* _Problème à traiter_:
Pouvez-vous recopier ces lignes telles quelles, de la première à la dernière de la liste ?

* _Données enregistrées_:
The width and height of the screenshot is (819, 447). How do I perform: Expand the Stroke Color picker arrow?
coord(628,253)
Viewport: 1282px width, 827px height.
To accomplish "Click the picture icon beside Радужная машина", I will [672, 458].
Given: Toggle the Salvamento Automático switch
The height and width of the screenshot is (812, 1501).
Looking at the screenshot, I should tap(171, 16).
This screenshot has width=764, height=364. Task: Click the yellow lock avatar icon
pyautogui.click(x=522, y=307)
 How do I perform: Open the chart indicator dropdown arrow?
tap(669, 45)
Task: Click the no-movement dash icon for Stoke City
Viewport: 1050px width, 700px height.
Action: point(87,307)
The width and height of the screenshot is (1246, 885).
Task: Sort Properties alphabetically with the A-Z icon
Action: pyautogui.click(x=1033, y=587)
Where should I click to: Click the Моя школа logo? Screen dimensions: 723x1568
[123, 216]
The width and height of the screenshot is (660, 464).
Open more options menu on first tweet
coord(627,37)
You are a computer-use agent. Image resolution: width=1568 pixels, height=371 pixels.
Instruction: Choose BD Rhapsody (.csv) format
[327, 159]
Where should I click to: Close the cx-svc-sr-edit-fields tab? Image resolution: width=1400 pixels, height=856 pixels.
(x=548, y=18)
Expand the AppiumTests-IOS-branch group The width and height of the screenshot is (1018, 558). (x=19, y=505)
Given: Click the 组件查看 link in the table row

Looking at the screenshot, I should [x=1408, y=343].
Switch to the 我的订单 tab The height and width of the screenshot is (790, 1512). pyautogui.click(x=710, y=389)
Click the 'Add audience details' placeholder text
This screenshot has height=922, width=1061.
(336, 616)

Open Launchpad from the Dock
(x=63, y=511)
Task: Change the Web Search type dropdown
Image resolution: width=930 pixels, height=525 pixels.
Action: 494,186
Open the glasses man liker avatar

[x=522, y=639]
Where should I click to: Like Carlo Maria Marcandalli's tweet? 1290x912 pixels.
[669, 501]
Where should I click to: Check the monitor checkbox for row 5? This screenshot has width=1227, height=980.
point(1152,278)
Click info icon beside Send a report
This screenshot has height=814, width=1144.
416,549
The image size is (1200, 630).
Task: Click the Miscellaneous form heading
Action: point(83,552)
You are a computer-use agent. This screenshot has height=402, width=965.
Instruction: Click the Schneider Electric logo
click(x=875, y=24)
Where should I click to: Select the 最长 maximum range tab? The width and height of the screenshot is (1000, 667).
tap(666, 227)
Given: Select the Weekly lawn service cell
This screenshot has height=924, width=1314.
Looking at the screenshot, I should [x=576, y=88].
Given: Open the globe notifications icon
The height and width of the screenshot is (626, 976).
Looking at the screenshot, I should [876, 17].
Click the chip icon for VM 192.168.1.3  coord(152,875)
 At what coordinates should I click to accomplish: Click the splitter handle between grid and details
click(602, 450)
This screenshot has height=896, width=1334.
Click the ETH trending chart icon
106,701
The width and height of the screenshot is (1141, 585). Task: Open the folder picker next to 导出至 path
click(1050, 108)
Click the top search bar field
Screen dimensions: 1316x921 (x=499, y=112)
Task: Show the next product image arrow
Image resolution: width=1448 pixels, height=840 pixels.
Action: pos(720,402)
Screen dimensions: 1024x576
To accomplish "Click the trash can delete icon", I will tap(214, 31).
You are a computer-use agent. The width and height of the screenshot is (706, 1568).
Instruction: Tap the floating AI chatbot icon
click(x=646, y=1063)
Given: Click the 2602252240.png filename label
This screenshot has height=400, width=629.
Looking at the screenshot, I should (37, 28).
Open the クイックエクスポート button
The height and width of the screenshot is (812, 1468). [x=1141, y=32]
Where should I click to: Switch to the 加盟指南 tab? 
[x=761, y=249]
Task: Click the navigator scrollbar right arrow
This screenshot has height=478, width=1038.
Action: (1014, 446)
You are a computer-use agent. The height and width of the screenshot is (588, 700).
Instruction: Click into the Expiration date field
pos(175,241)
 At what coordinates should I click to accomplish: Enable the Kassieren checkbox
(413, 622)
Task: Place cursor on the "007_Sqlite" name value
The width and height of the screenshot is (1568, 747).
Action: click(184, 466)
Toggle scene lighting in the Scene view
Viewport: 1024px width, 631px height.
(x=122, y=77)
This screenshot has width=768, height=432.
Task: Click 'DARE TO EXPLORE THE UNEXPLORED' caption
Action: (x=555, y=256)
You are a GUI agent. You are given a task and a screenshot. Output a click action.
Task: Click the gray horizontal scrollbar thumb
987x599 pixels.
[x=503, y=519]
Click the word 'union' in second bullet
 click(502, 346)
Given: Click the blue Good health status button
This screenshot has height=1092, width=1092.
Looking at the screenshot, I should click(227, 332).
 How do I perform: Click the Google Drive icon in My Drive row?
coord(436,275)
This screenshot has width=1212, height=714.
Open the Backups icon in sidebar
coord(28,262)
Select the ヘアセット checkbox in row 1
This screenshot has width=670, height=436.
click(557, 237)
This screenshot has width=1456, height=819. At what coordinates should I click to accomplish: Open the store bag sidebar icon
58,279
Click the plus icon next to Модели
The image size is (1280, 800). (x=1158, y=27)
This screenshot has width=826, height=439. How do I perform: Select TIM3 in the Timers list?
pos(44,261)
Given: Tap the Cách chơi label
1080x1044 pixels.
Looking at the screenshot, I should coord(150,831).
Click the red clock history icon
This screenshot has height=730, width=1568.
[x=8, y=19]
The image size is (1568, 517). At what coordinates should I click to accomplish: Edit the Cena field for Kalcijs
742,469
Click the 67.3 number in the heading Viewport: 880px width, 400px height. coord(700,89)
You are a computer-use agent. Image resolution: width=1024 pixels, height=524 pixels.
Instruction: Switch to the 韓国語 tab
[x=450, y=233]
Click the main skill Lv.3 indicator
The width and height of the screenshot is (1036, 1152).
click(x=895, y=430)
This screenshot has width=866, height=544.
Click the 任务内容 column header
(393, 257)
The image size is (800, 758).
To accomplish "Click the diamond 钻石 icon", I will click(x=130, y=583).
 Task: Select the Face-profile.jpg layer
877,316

* _Résultat obtenu_:
The width and height of the screenshot is (819, 447). How do I perform: Expand the Stroke Color picker arrow?
coord(628,253)
Viewport: 1282px width, 827px height.
To accomplish "Click the picture icon beside Радужная машина", I will [672, 458].
Given: Toggle the Salvamento Automático switch
The height and width of the screenshot is (812, 1501).
Looking at the screenshot, I should tap(171, 16).
This screenshot has width=764, height=364. Task: Click the yellow lock avatar icon
pyautogui.click(x=522, y=307)
 How do I perform: Open the chart indicator dropdown arrow?
tap(669, 45)
Task: Click the no-movement dash icon for Stoke City
Viewport: 1050px width, 700px height.
Action: point(87,307)
The width and height of the screenshot is (1246, 885).
Task: Sort Properties alphabetically with the A-Z icon
Action: pyautogui.click(x=1033, y=587)
Where should I click to: Click the Моя школа logo? Screen dimensions: 723x1568
[123, 216]
The width and height of the screenshot is (660, 464).
Open more options menu on first tweet
coord(627,37)
You are a computer-use agent. Image resolution: width=1568 pixels, height=371 pixels.
Instruction: Choose BD Rhapsody (.csv) format
[327, 159]
Where should I click to: Close the cx-svc-sr-edit-fields tab? Image resolution: width=1400 pixels, height=856 pixels.
(x=548, y=18)
Expand the AppiumTests-IOS-branch group The width and height of the screenshot is (1018, 558). (x=19, y=505)
Given: Click the 组件查看 link in the table row

Looking at the screenshot, I should [x=1408, y=343].
Switch to the 我的订单 tab The height and width of the screenshot is (790, 1512). pyautogui.click(x=710, y=389)
Click the 'Add audience details' placeholder text
This screenshot has height=922, width=1061.
(336, 616)

Open Launchpad from the Dock
(x=63, y=511)
Task: Change the Web Search type dropdown
Image resolution: width=930 pixels, height=525 pixels.
Action: 494,186
Open the glasses man liker avatar

[x=522, y=639]
Where should I click to: Like Carlo Maria Marcandalli's tweet? 1290x912 pixels.
[669, 501]
Where should I click to: Check the monitor checkbox for row 5? This screenshot has width=1227, height=980.
point(1152,278)
Click info icon beside Send a report
This screenshot has height=814, width=1144.
416,549
The image size is (1200, 630).
Task: Click the Miscellaneous form heading
Action: point(83,552)
You are a computer-use agent. This screenshot has height=402, width=965.
Instruction: Click the Schneider Electric logo
click(x=875, y=24)
Where should I click to: Select the 最长 maximum range tab? The width and height of the screenshot is (1000, 667).
tap(666, 227)
Given: Select the Weekly lawn service cell
This screenshot has height=924, width=1314.
Looking at the screenshot, I should [x=576, y=88].
Given: Open the globe notifications icon
The height and width of the screenshot is (626, 976).
Looking at the screenshot, I should [876, 17].
Click the chip icon for VM 192.168.1.3  coord(152,875)
 At what coordinates should I click to accomplish: Click the splitter handle between grid and details
click(602, 450)
This screenshot has height=896, width=1334.
Click the ETH trending chart icon
106,701
The width and height of the screenshot is (1141, 585). Task: Open the folder picker next to 导出至 path
click(1050, 108)
Click the top search bar field
Screen dimensions: 1316x921 (x=499, y=112)
Task: Show the next product image arrow
Image resolution: width=1448 pixels, height=840 pixels.
Action: pos(720,402)
Screen dimensions: 1024x576
To accomplish "Click the trash can delete icon", I will tap(214, 31).
You are a computer-use agent. The width and height of the screenshot is (706, 1568).
Instruction: Tap the floating AI chatbot icon
click(x=646, y=1063)
Given: Click the 2602252240.png filename label
This screenshot has height=400, width=629.
Looking at the screenshot, I should (37, 28).
Open the クイックエクスポート button
The height and width of the screenshot is (812, 1468). [x=1141, y=32]
Where should I click to: Switch to the 加盟指南 tab? 
[x=761, y=249]
Task: Click the navigator scrollbar right arrow
This screenshot has height=478, width=1038.
Action: (1014, 446)
You are a computer-use agent. The height and width of the screenshot is (588, 700).
Instruction: Click into the Expiration date field
pos(175,241)
 At what coordinates should I click to accomplish: Enable the Kassieren checkbox
(413, 622)
Task: Place cursor on the "007_Sqlite" name value
The width and height of the screenshot is (1568, 747).
Action: click(184, 466)
Toggle scene lighting in the Scene view
Viewport: 1024px width, 631px height.
(x=122, y=77)
This screenshot has width=768, height=432.
Task: Click 'DARE TO EXPLORE THE UNEXPLORED' caption
Action: (x=555, y=256)
You are a GUI agent. You are given a task and a screenshot. Output a click action.
Task: Click the gray horizontal scrollbar thumb
987x599 pixels.
[x=503, y=519]
Click the word 'union' in second bullet
 click(502, 346)
Given: Click the blue Good health status button
This screenshot has height=1092, width=1092.
Looking at the screenshot, I should click(227, 332).
 How do I perform: Click the Google Drive icon in My Drive row?
coord(436,275)
This screenshot has width=1212, height=714.
Open the Backups icon in sidebar
coord(28,262)
Select the ヘアセット checkbox in row 1
This screenshot has width=670, height=436.
click(557, 237)
This screenshot has width=1456, height=819. At what coordinates should I click to accomplish: Open the store bag sidebar icon
58,279
Click the plus icon next to Модели
The image size is (1280, 800). (x=1158, y=27)
This screenshot has width=826, height=439. How do I perform: Select TIM3 in the Timers list?
pos(44,261)
Given: Tap the Cách chơi label
1080x1044 pixels.
Looking at the screenshot, I should coord(150,831).
Click the red clock history icon
This screenshot has height=730, width=1568.
[x=8, y=19]
The image size is (1568, 517). At what coordinates should I click to accomplish: Edit the Cena field for Kalcijs
742,469
Click the 67.3 number in the heading Viewport: 880px width, 400px height. coord(700,89)
You are a computer-use agent. Image resolution: width=1024 pixels, height=524 pixels.
Instruction: Switch to the 韓国語 tab
[x=450, y=233]
Click the main skill Lv.3 indicator
The width and height of the screenshot is (1036, 1152).
click(x=895, y=430)
This screenshot has width=866, height=544.
Click the 任务内容 column header
(393, 257)
The image size is (800, 758).
To accomplish "Click the diamond 钻石 icon", I will click(x=130, y=583).
 Task: Select the Face-profile.jpg layer
877,316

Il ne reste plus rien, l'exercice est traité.